**YOUR GOAL:**
Whatever the data contains, copy all of it exactly.
** Opening SUPPLIED DATA block **
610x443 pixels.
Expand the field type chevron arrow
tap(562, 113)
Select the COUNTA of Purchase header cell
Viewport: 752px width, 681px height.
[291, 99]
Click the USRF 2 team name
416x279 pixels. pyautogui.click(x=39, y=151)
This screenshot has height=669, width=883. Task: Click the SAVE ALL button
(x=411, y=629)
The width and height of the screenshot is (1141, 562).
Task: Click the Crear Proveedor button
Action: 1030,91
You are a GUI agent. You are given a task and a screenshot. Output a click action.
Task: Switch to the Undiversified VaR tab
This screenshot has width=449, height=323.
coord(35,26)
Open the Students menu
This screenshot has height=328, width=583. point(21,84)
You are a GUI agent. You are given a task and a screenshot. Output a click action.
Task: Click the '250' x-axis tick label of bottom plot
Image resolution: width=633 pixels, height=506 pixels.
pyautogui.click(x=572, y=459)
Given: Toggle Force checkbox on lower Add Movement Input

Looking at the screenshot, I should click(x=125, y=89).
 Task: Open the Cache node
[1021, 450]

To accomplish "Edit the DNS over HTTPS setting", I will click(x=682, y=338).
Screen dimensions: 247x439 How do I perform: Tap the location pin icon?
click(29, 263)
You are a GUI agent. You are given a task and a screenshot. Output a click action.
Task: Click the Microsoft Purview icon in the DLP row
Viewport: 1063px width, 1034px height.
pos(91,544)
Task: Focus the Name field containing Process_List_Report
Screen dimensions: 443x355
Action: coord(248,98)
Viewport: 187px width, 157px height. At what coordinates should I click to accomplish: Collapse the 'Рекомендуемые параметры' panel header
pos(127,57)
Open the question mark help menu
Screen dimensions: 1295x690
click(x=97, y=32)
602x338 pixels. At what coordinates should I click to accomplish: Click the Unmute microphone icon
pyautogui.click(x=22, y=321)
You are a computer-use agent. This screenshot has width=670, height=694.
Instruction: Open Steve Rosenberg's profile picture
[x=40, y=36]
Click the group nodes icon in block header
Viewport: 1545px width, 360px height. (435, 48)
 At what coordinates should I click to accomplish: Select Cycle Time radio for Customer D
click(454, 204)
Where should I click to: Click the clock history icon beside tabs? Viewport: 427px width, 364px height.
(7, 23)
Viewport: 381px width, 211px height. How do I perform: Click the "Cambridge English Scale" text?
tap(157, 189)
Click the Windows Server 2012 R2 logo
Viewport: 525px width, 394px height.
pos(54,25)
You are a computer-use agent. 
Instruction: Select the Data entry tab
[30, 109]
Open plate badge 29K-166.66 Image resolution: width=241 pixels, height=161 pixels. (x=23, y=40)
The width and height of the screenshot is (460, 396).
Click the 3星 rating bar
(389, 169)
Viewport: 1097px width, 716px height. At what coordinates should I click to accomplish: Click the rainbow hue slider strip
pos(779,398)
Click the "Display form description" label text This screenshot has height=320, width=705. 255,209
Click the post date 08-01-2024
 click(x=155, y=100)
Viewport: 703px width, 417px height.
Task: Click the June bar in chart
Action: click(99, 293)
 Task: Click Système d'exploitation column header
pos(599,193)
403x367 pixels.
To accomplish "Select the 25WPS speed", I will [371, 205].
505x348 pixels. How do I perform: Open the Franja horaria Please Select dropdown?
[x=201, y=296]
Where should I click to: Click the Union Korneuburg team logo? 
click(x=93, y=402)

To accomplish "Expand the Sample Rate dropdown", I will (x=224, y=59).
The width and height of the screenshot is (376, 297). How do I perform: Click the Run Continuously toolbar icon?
** Closing SUPPLIED DATA block **
**COMPLETED TASK:**
610x443 pixels.
Expand the field type chevron arrow
tap(562, 113)
Select the COUNTA of Purchase header cell
Viewport: 752px width, 681px height.
[291, 99]
Click the USRF 2 team name
416x279 pixels. pyautogui.click(x=39, y=151)
This screenshot has height=669, width=883. Task: Click the SAVE ALL button
(x=411, y=629)
The width and height of the screenshot is (1141, 562).
Task: Click the Crear Proveedor button
Action: 1030,91
You are a GUI agent. You are given a task and a screenshot. Output a click action.
Task: Switch to the Undiversified VaR tab
This screenshot has width=449, height=323.
coord(35,26)
Open the Students menu
This screenshot has height=328, width=583. point(21,84)
You are a GUI agent. You are given a task and a screenshot. Output a click action.
Task: Click the '250' x-axis tick label of bottom plot
Image resolution: width=633 pixels, height=506 pixels.
pyautogui.click(x=572, y=459)
Given: Toggle Force checkbox on lower Add Movement Input

Looking at the screenshot, I should click(x=125, y=89).
 Task: Open the Cache node
[1021, 450]

To accomplish "Edit the DNS over HTTPS setting", I will click(x=682, y=338).
Screen dimensions: 247x439 How do I perform: Tap the location pin icon?
click(29, 263)
You are a GUI agent. You are given a task and a screenshot. Output a click action.
Task: Click the Microsoft Purview icon in the DLP row
Viewport: 1063px width, 1034px height.
pos(91,544)
Task: Focus the Name field containing Process_List_Report
Screen dimensions: 443x355
Action: coord(248,98)
Viewport: 187px width, 157px height. At what coordinates should I click to accomplish: Collapse the 'Рекомендуемые параметры' panel header
pos(127,57)
Open the question mark help menu
Screen dimensions: 1295x690
click(x=97, y=32)
602x338 pixels. At what coordinates should I click to accomplish: Click the Unmute microphone icon
pyautogui.click(x=22, y=321)
You are a computer-use agent. This screenshot has width=670, height=694.
Instruction: Open Steve Rosenberg's profile picture
[x=40, y=36]
Click the group nodes icon in block header
Viewport: 1545px width, 360px height. (435, 48)
 At what coordinates should I click to accomplish: Select Cycle Time radio for Customer D
click(454, 204)
Where should I click to: Click the clock history icon beside tabs? Viewport: 427px width, 364px height.
(7, 23)
Viewport: 381px width, 211px height. How do I perform: Click the "Cambridge English Scale" text?
tap(157, 189)
Click the Windows Server 2012 R2 logo
Viewport: 525px width, 394px height.
pos(54,25)
You are a computer-use agent. 
Instruction: Select the Data entry tab
[30, 109]
Open plate badge 29K-166.66 Image resolution: width=241 pixels, height=161 pixels. (x=23, y=40)
The width and height of the screenshot is (460, 396).
Click the 3星 rating bar
(389, 169)
Viewport: 1097px width, 716px height. At what coordinates should I click to accomplish: Click the rainbow hue slider strip
pos(779,398)
Click the "Display form description" label text This screenshot has height=320, width=705. 255,209
Click the post date 08-01-2024
 click(x=155, y=100)
Viewport: 703px width, 417px height.
Task: Click the June bar in chart
Action: click(99, 293)
 Task: Click Système d'exploitation column header
pos(599,193)
403x367 pixels.
To accomplish "Select the 25WPS speed", I will [371, 205].
505x348 pixels. How do I perform: Open the Franja horaria Please Select dropdown?
[x=201, y=296]
Where should I click to: Click the Union Korneuburg team logo? 
click(x=93, y=402)

To accomplish "Expand the Sample Rate dropdown", I will (x=224, y=59).
The width and height of the screenshot is (376, 297). How do I perform: Click the Run Continuously toolbar icon?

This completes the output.